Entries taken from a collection
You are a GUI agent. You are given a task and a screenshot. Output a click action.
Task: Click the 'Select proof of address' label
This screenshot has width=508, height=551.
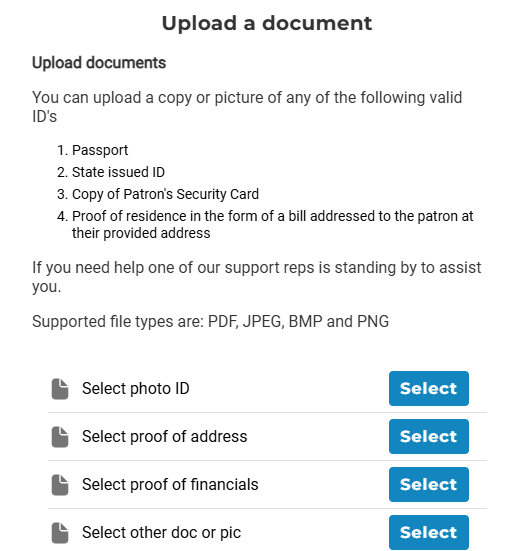[164, 436]
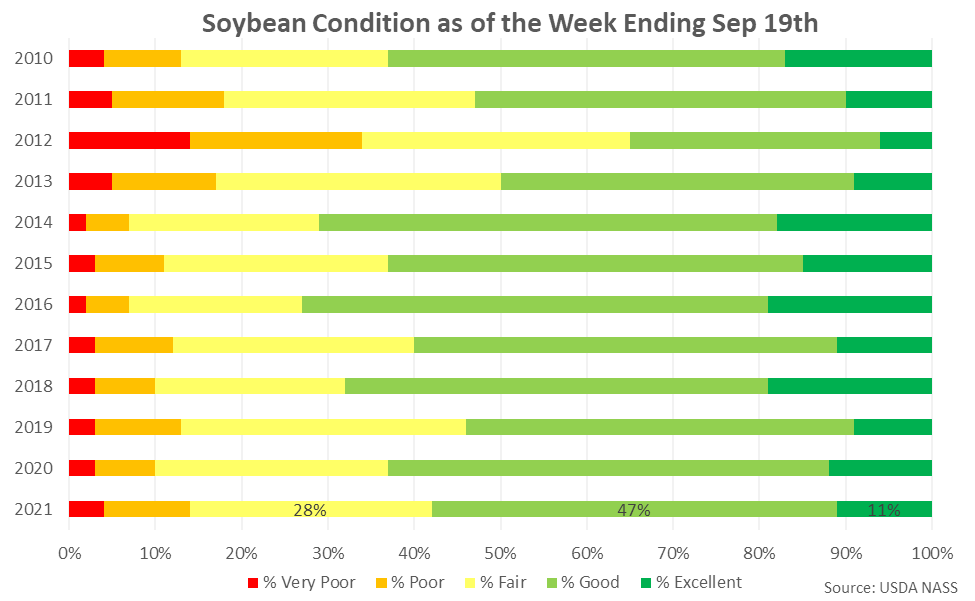Click the light green Good legend swatch
The image size is (975, 601).
point(551,583)
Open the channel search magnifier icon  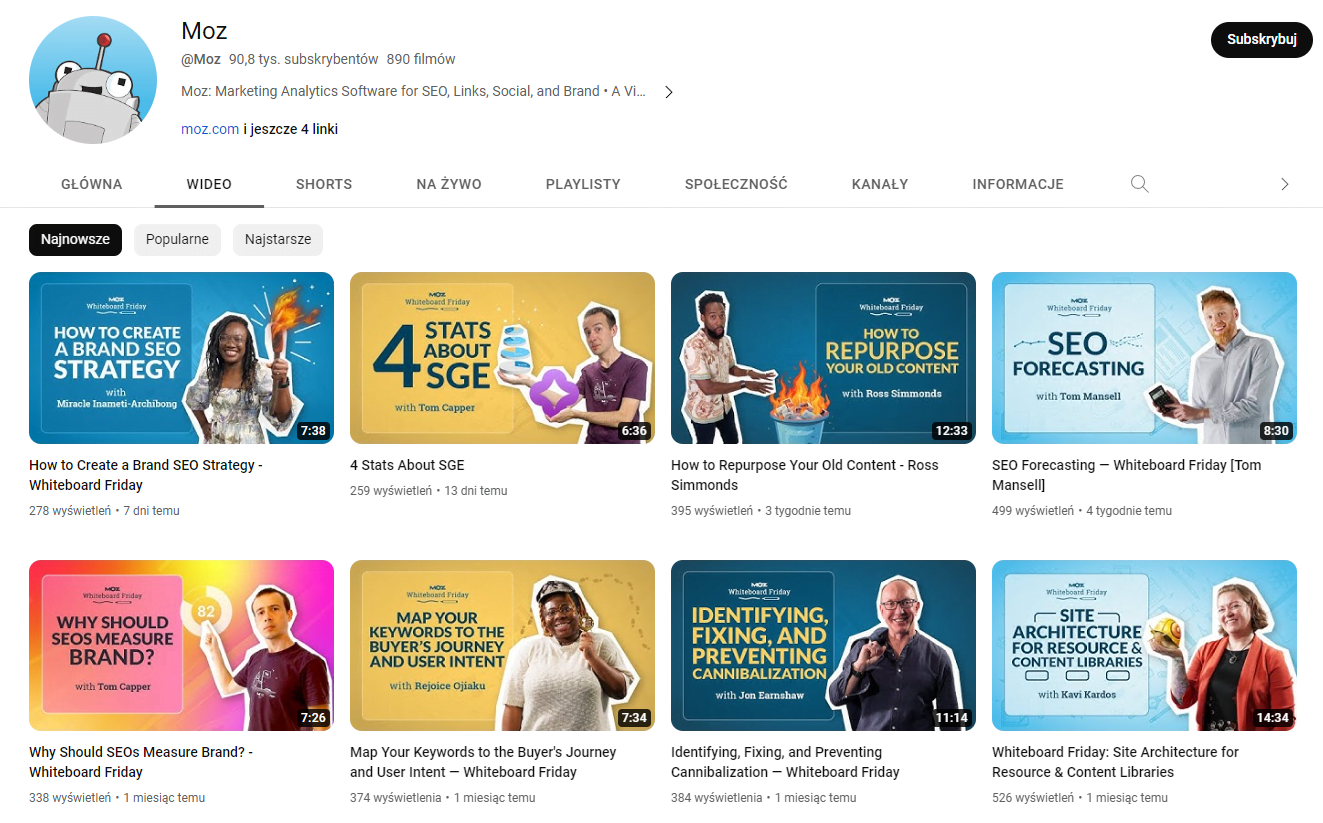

**WHAT TO WORK ON:**
Copy out all of the records above word for word, leaving out the pictures.

**ANSWER TO THE EXERCISE:**
You are a GUI agent. You are given a task and a screenshot. Output a click action.
Task: Click the 'Select proof of address' label
This screenshot has width=508, height=551.
[164, 436]
Click the light green Good legend swatch
The image size is (975, 601).
point(551,583)
Open the channel search magnifier icon  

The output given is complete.